Le tiers payant existe à l'étranger
C’est tout le paradoxe : en France 95% des médecins sont opposés à la généralisation du tiers payant, et pourtant il a déjà été mis en place et accepté, parfois depuis très longtemps, par exemple dans 24 pays de l’Union européenne. Il n’y a qu’en Belgique, au Luxembourg, en Suède et donc en France, où le patient paye encore le prix de la consultation, avant de se faire rembourser par son assurance maladie.

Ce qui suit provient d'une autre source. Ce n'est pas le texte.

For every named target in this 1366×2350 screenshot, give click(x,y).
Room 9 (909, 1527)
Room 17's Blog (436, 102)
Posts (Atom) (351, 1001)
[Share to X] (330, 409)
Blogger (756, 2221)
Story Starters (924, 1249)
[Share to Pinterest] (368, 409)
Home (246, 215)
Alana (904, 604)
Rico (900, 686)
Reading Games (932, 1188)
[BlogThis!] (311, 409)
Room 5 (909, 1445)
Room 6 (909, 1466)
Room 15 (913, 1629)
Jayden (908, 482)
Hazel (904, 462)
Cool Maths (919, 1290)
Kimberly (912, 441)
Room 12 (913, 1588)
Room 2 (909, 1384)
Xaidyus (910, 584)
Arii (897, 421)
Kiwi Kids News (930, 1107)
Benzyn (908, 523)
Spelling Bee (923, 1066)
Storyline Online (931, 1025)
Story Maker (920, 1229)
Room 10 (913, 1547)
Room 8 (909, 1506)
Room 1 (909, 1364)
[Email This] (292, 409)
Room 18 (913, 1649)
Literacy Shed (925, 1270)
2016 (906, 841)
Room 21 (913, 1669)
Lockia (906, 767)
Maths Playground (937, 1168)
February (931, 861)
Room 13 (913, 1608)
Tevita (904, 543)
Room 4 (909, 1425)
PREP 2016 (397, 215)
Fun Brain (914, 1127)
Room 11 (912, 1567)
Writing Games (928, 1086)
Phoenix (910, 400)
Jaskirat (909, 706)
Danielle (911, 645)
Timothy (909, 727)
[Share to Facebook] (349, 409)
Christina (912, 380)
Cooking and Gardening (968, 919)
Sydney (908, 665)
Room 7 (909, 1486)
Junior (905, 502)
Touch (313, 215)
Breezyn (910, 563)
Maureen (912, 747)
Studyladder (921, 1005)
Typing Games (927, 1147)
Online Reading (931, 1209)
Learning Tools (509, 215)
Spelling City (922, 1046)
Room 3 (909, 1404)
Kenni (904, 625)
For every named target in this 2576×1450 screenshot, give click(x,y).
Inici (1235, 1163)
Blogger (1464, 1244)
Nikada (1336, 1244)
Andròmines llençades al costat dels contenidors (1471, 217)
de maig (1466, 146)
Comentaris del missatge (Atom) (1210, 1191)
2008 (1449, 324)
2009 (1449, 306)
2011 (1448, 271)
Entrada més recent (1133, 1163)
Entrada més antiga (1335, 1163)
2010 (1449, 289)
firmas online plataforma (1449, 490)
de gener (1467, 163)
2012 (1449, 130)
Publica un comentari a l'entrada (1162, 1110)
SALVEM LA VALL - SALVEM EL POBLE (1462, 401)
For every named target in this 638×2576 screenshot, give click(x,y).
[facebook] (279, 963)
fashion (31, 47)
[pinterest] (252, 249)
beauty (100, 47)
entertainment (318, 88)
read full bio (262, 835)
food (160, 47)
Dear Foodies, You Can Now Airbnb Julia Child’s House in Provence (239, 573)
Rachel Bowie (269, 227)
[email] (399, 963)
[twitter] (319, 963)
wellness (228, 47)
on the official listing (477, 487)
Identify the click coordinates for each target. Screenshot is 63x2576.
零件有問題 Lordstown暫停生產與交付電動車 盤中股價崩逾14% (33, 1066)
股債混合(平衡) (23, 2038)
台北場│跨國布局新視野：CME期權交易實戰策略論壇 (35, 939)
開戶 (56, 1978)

Alors que nous apprennent ces exemples étrangers. D’abord, si le tiers payant a été généralisé dans tous ces pays, c’est aussi pour son apparente simplicité et pour favoriser l’accès au soins du plus grand nombre : c’est exactement l’argument central de Marisol Touraine et l’esprit de la promesse électorale de François Hollande. Vous connaissez ce chiffre pour la France, entre ¼ et 1/3 des Français disent qu’ils ont déjà, au moins une fois, renoncé à se faire soigner, parce qu’il ne pouvait pas faire l’avance des frais médicaux. Même si quand on regarde dans le détail, il s’agit davantage des frais dentaires et optiques que de consultations de généralistes.
Dans ces pays voisins, on a constaté une inflation des consultations avec la mise en place du tiers payants
Sans aucun doute, toutes les études et les économistes de la santé vous le disent, la généralisation du tiers payant a généré chez la plupart de nos voisins une surconsommation médicale : quand vous ne payez plus, que vous n’avez plus à faire l’avance du prix de la consultation, les études affirment que vous avez tendance à consulter plus souvent le médecin, y compris quand ce n’est pas indispensable.
Pour autant, cette surconsommation est difficile à chiffrer : un rapport de l’IGAS, l’inspection générale des affaires sociales, affirme par exemple, que cette surconsommation est bien réelle mais qu’elle est le fait d’une population, plus modeste, qui se soignait moins, et qui du coup consulte ensuite autant le médecin que d’autres couches sociales de la population. Ce serait donc plus un rattrapage, qu’une inflation générale des coûts. Mais l’IGAS recommande quand même au gouvernement, en se fondant sur les exemples étrangers, de bien notifier aux assurés par écrit le coût réel des frais médicaux pour bien rappeler que rien n’est gratuit et que la solidarité collective du système de santé a bel et bien un prix à payer.
L’autre argument qu’avancent les médecins contre la réforme, c’est celui de la bureaucratie : c’est un reproche qu’on fait aussi chez nos voisins
C’est par exemple le cas en Allemagne, où le système du tiers payant existe depuis des lustres. Les médecins, même avec la numérisation, se plaignent de passer des heures à faire de la bureaucratie pour déclarer leurs consultations et se faire régler par les 150 caisses du secteur réglementé et les 17 organisations professionnelles régionales. Un véritable maquis que j’ai renoncé à vous décrire et qui vaut bien le système français.
Vous l’avez compris, il n’y a donc pas de système parfait, même si les enjeux financiers sont considérables. J’ajoute qu’il y a aussi dans ce conflit une dimension de philosophie politique : en France, les médecins sont très attachés au principe même de la médecine libérale et la réforme heurte donc une culture professionnelle. Et là, c’est beaucoup plus difficile de convaincre.